Como resgate de uma obra guardada da parceria entre Carlos Lyra e Ronaldo Bôscoli, a inédita "O Amor nos Encontrou" é marcante no álbum. Antes deste primeiro registro em estúdio, havia apenas uma gravação privada de João Gilberto. A canção exalta um enlace amoroso radiante, fiel à estética da Bossa Nova. Loulu canta músicas que aprendeu muito cedo em casa: os standards "Tea for Two" (Irving Caesar/Vincent Youmans) e "Mr. Sandman" (Pat Ballard), ou "Joujoux e Balangandãs" (Lamartine Babo), "Cuidado com o Andor" (Mario Lago/Marino Pinto) e "Dorme Que Eu Velo por Ti" (Mário Rossi/Roberto Martins).
As canções "O Amor Nos Encontrou", "Qui Nem Jiló" (Luiz Gonzaga/Humberto Teixeira), "Manias", "Duas Contas" (Garoto) e "Beija-me" (Mário Rossi/Roberto Martins) foram escolhidas a partir de uma pesquisa de gravações raras de João Gilberto descobertas na internet ou registradas por amigos e familiares. "Essas músicas estão num lugar da minha memória. Ele cantava e eu ouvia. Quando encontrei as gravações, para montar o repertório, soaram familiares", conta Loulu.

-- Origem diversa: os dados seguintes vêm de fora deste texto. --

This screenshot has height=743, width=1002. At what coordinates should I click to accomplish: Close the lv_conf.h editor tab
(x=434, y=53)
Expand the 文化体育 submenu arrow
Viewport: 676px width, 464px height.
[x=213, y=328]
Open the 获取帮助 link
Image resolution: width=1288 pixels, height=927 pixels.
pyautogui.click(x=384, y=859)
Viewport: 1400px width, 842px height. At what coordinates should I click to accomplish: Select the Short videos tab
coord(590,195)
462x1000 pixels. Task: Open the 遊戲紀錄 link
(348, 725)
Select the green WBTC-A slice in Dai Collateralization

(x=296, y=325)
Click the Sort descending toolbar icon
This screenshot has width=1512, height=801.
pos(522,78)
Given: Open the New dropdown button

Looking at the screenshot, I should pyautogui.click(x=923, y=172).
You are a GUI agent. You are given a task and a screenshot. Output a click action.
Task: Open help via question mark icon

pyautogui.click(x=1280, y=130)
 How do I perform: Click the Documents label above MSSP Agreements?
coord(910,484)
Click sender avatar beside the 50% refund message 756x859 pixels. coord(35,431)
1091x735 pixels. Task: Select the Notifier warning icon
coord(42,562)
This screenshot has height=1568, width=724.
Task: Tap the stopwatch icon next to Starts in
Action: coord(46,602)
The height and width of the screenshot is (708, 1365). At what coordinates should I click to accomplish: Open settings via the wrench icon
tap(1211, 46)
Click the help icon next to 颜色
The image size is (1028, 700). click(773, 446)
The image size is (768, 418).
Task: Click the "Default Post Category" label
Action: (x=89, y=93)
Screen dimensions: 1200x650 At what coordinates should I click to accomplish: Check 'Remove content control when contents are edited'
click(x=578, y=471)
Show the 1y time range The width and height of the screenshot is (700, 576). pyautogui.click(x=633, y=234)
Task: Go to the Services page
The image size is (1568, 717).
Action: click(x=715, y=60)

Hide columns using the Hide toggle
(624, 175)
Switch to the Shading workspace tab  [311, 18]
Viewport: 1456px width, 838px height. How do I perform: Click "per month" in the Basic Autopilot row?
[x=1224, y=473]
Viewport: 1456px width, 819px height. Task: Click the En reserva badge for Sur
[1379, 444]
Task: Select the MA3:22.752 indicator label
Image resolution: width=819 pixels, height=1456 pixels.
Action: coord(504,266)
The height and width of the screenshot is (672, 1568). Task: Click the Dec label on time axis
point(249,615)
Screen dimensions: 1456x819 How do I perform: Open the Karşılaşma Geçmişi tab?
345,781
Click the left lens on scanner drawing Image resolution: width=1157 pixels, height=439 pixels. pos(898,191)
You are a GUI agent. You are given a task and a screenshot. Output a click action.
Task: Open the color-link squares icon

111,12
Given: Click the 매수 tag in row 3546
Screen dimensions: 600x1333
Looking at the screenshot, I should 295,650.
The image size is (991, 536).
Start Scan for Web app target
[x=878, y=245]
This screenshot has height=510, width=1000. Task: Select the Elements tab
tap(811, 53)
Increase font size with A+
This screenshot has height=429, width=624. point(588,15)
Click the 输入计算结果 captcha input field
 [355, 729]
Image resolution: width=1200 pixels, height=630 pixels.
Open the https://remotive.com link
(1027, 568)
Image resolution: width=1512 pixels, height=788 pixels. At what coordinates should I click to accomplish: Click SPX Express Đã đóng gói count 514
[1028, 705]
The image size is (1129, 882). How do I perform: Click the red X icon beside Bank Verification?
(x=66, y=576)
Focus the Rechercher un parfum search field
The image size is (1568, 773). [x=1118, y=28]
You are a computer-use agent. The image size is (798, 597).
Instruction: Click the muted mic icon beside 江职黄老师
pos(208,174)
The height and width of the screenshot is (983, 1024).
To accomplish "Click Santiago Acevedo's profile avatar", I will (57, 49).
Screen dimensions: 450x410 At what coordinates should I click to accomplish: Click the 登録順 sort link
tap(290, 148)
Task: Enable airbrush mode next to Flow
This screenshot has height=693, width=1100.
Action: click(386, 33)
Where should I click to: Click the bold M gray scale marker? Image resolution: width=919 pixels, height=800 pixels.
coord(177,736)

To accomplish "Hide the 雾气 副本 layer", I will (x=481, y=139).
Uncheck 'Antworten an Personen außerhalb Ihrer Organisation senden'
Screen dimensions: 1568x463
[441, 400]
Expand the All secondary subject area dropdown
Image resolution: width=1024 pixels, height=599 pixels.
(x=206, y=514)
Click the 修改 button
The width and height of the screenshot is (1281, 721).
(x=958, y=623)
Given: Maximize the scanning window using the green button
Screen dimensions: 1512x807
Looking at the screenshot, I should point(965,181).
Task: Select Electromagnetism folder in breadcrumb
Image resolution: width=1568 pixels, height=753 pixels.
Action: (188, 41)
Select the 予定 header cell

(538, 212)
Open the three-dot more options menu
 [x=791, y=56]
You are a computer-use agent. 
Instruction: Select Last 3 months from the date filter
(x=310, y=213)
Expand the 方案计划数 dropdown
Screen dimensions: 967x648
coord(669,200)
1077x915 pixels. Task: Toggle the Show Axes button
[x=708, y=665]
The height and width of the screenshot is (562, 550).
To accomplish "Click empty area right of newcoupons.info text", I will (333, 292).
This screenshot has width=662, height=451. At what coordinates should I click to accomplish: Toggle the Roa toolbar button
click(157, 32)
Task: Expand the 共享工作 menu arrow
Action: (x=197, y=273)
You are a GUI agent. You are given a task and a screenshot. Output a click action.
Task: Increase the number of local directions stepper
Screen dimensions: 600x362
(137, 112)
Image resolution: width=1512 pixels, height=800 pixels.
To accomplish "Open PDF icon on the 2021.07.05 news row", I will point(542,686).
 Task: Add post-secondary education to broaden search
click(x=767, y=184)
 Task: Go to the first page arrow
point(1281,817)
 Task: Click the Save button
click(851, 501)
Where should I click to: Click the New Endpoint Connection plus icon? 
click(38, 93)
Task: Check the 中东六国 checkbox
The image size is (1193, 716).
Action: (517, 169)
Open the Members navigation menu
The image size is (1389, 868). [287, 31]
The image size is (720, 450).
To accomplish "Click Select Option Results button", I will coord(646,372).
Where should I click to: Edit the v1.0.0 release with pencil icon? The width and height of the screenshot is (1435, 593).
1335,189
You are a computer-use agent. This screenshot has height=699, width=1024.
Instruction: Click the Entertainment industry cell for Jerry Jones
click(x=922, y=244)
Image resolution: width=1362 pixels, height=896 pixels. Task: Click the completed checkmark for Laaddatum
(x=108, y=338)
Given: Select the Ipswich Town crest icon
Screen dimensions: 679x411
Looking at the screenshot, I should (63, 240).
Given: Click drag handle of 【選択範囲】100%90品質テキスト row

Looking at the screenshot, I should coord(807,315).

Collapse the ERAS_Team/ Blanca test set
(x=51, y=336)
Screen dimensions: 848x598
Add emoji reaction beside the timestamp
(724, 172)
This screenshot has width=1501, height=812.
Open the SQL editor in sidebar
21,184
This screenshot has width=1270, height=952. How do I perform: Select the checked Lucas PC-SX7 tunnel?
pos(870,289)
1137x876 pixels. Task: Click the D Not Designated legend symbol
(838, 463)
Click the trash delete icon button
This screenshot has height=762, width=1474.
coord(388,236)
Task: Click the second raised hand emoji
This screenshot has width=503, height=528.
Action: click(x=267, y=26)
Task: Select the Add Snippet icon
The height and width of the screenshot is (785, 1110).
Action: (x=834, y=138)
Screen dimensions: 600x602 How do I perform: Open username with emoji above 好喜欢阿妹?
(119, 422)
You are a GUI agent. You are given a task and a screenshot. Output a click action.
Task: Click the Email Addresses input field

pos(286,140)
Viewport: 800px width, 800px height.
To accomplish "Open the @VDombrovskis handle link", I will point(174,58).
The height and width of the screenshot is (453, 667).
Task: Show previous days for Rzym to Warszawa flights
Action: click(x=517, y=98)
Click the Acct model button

Essa evocação da infância fica ainda mais evidente com a gravação das cantigas populares "Cavalo-Marinho" e "Bicho Curutu", no final do disco. João cantava para ela à beira da cama, para niná-la. Loulu conta que a segunda cantiga contém palavras originais de João em torno de motivos folclóricos da Bahia. A cantora revela de vez sua admiração pelo álbum "Domingo" (1967), de Gal Costa e Caetano Veloso, dois fãs e seguidores musicais de João. Ela gravou, então, “Avarandado”, com um feat. de João.
Esse diálogo sonoro e repleto de recordações com o pai João Gilberto se evidencia desde a primeira faixa, "João", de Cézar Mendes e Arnaldo Antunes, com versos do quilate de: "Como se a rotação da terra fosse então/ Essa voz e esse violão", para traduzir a poética desse bom baiano bom de Bossa. "Loulu Gilberto" acaba sendo um mergulho em tudo o qeu a levou a amar canções e deseja ser cantora. "Se meu mundo tivesse um som, seria o som desse disco", destaca Loulu, nascida em 2004, filha de João com a jornalista Cláudia Faissol.
Ela perdeu o pai quando tinha 15 anos de idade. Porém, mas já tinha a sua sensibilidade musical estimulada pelo pai. Loulu relembra: "Quando ele faleceu, parei de cantar. Porque eu cantava com ele. E aquilo foi me fazendo uma falta tremenda. Pouco tempo antes de falecer, ele me levou ao Cezinha Mendes, porque queria que eu fizesse aula de violão. Eu não queria aprender violão de jeito nenhum".
Depois da morte de João, ela procurou o violonista e compositor Cézar Mendes (Grammy Latino 2021). Cézar a encaminhou para uma professora de canto. Loulu falou, certa feita, a Cézar que queria cantar e, depois, eles tiveram a ideia do disco. Foi quando, então, chamaram Mario Adnet, vencedor de dois Grammys Latinos e oito Prêmios da Música Brasileira, para pensar os arranjos. Ela conta que a decisão de cantar não foi algo fácil, ainda que os pais quisessem muito isso.